The task
Would you write out the lines from the one containing "Given: Click the 全部勾选 button" to the end of the records below, exactly and in full, please?

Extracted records
━━━━━━━━━━━━━━━━━━━━
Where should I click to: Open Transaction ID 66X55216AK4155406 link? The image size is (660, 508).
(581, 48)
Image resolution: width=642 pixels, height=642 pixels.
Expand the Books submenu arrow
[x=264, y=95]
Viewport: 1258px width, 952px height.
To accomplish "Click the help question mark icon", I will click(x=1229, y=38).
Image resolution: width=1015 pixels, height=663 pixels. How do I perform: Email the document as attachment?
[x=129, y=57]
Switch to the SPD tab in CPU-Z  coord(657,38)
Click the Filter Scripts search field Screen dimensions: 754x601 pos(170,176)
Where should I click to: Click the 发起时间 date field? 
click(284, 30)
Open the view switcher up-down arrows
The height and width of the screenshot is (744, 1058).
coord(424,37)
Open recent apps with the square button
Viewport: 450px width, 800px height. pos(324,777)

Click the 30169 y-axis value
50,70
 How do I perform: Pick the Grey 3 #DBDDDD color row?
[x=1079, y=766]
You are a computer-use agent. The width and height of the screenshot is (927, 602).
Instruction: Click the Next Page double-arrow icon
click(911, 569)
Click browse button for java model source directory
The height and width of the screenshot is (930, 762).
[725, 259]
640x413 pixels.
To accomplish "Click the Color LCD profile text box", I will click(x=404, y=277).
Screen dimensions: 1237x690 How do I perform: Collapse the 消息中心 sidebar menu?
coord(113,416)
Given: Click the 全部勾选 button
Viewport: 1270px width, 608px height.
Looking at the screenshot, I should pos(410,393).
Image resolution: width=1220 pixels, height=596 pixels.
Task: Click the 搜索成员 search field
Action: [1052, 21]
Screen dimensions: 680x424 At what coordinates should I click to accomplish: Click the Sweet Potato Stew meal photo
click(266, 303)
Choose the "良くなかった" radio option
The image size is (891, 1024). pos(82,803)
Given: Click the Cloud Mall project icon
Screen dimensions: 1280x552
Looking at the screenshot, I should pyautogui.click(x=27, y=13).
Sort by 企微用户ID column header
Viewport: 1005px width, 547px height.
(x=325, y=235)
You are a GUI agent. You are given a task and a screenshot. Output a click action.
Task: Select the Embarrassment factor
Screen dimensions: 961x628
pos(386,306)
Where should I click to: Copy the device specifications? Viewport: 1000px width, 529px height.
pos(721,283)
━━━━━━━━━━━━━━━━━━━━
Solution below
Given: Click the 全部勾选 button
Viewport: 1270px width, 608px height.
Looking at the screenshot, I should pos(410,393).
Image resolution: width=1220 pixels, height=596 pixels.
Task: Click the 搜索成员 search field
Action: [1052, 21]
Screen dimensions: 680x424 At what coordinates should I click to accomplish: Click the Sweet Potato Stew meal photo
click(266, 303)
Choose the "良くなかった" radio option
The image size is (891, 1024). pos(82,803)
Given: Click the Cloud Mall project icon
Screen dimensions: 1280x552
Looking at the screenshot, I should pyautogui.click(x=27, y=13).
Sort by 企微用户ID column header
Viewport: 1005px width, 547px height.
(x=325, y=235)
You are a GUI agent. You are given a task and a screenshot. Output a click action.
Task: Select the Embarrassment factor
Screen dimensions: 961x628
pos(386,306)
Where should I click to: Copy the device specifications? Viewport: 1000px width, 529px height.
pos(721,283)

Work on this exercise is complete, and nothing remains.